---
title: "Dock for IT ops: incident-response workflow with attributed timeline"
excerpt: "Dock runs the IT incident-response workflow by letting an agent assemble an attributed timeline from ServiceNow, PagerDuty, and Datadog while a human IT lead approves the post-mortem before it persists."
author: mei
category: Use Cases
date: "2026-05-30"
---

## How does Dock run an IT incident-response workflow with an attributed timeline?
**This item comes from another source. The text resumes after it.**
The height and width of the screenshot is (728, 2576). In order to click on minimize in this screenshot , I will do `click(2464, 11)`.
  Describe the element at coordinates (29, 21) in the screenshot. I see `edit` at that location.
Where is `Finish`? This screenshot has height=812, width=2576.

Dock runs incident response as a reviewed assembly. A named agent watches PagerDuty for a page, pulls correlated signals from Datadog, opens the ServiceNow incident record, and writes a single Dock row that holds the timeline, the inferred root cause, and the proposed remediation. An IT lead reviews each line, approves or rewrites the post-mortem, and only then does the row persist as the durable record. Telemetry stays where it lives. The interpretation is what Dock keeps.

## The architecture

ServiceNow, PagerDuty, and Datadog stay the system of record for the raw incident data: tickets, pages, metrics, logs, traces. Dock is the system of record for what the agent interprets from that data. Each Dock incident row carries a pointer back to the source record through a `servicenow_incident_id`, `pagerduty_incident_id`, and the relevant `datadog_event_id`, alongside the agent identity, the decision made, the reviewing IT lead, and the timestamp. When the agent needs current state mid-incident, it re-fetches through fresh API reads rather than trusting a cached view. This is the same separation we describe in [Dock for IT operations](/blog/dock-for-it-operations) and the broader pattern in [agent audit and compliance](/blog/agent-audit-and-compliance).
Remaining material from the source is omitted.